[ExI] Meta was LA Times: Unlimited space for untold sorrow

hkhenson hkhenson at rogers.com
Wed Feb 6 17:20:59 UTC 2008


At 07:15 AM 2/6/2008, Lee wrote:

snip

>I'm still a little confused about the focus, here, though.  You
>help by writing "[This is about] coming to grips with the realities
>of our communities: how they succeed, how they fail...".
>But first, those are probably not *your* communities. They
>certainly aren't mine (the part of town I live in is middle middle
>class, and is very peaceful).  Second, those communities contain
>many many thousands of people, and the deaths of a few hundred
>are indeed demographically and economically insignificant. In
>other words, do (the rest of) the people living there believe that
>their communities are sinking?   I don't think that they are
>sinking in any real historical, demographic, or economic sense.

That's not exactly true.  Gang related killings happen frequently 
enough in some neighborhoods to make a serious impact.

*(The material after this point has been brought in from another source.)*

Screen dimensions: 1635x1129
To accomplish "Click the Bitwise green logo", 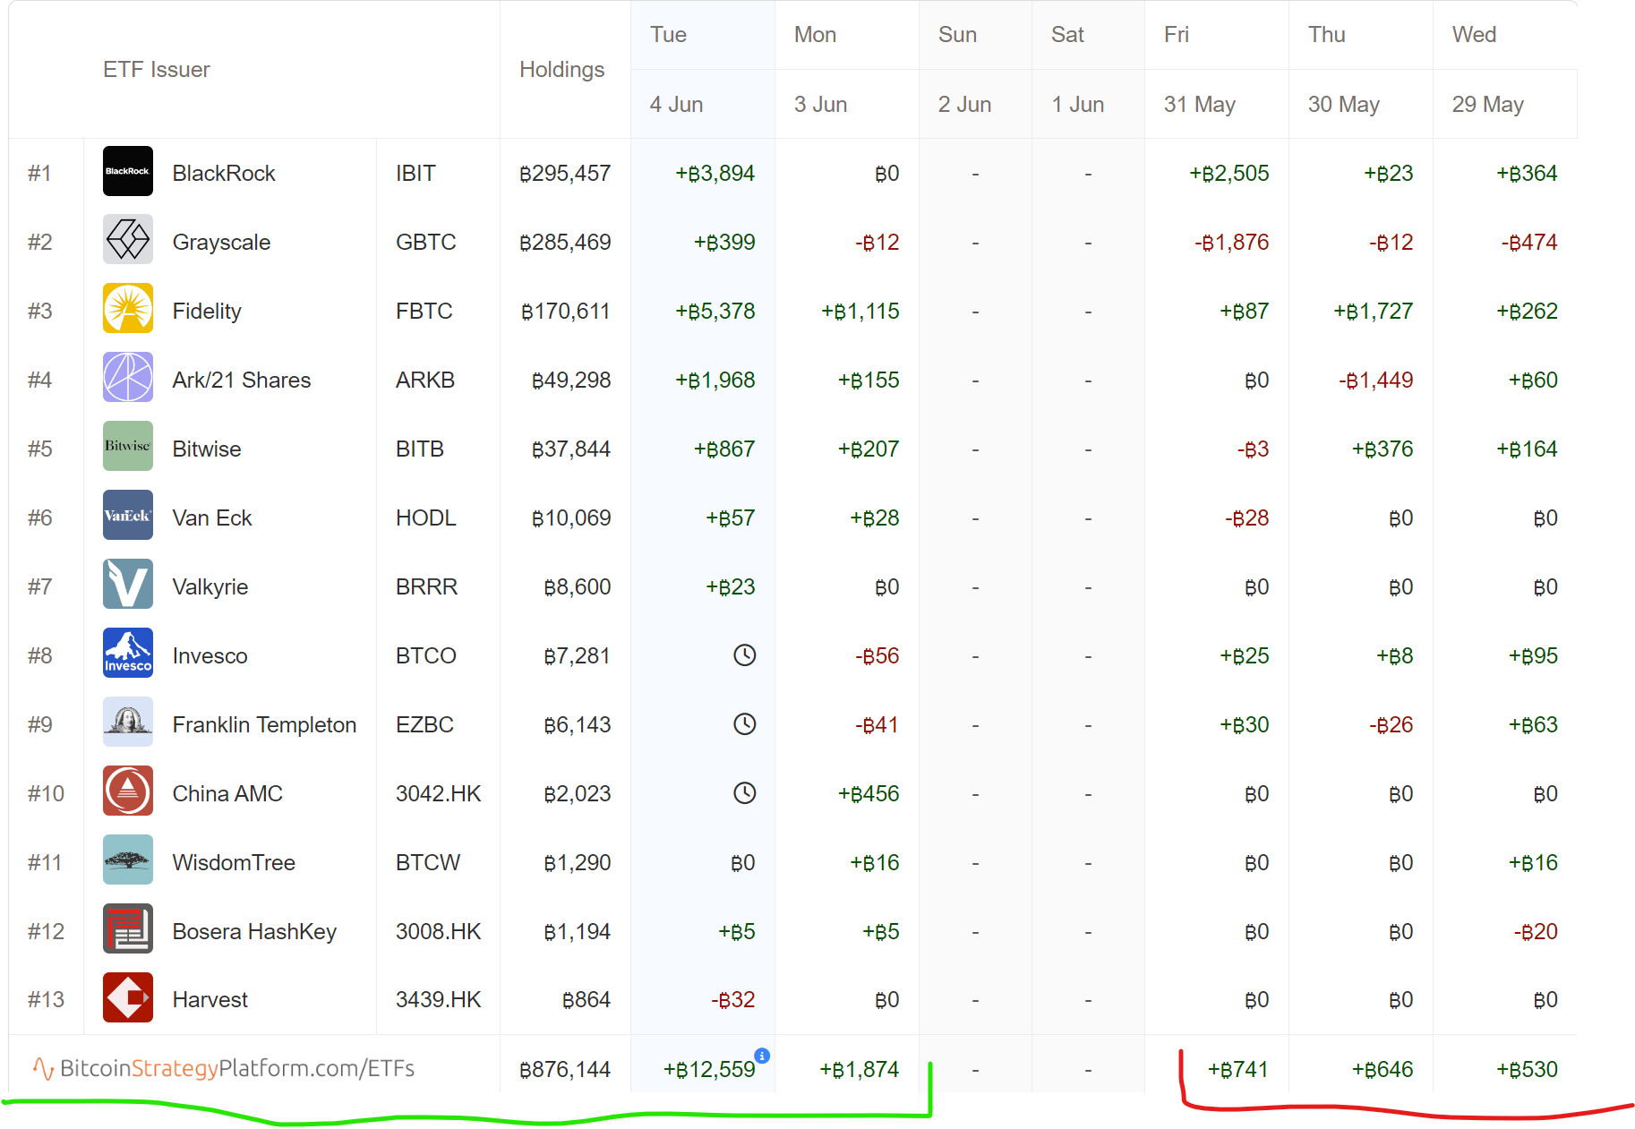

This is all on a gradient from your peaceful middle middle to places 
where 60% of the males die violently.

After reading Clark's work, I can't be sure what fraction of these 
effects are environmental and what fraction is genetic.  In "EP, 
memes and the origin of war" I assumed it was all environmental but 
it could be that some of it is that past genetic selection has biased 
some people to be less impulsive and violent and to hold down the 
number of children they have.  There are certainly groups in the 
world where the genetic advantage lies with the killers, if not now 
then in the recent past.  See the section on violence 
here:  http://en.wikipedia.org/wiki/Yanomami

I wonder how long it would take in a middle middle neighborhood from 
the food supply failing to cannibalism?

http://en.wikipedia.org/wiki/Donnor_Party

An interesting effect of female infanticide in a no birth control, 
Malthusian society is that it increases the life span (not counting 
the dead female infants).  The math behind this weird statement is air tight.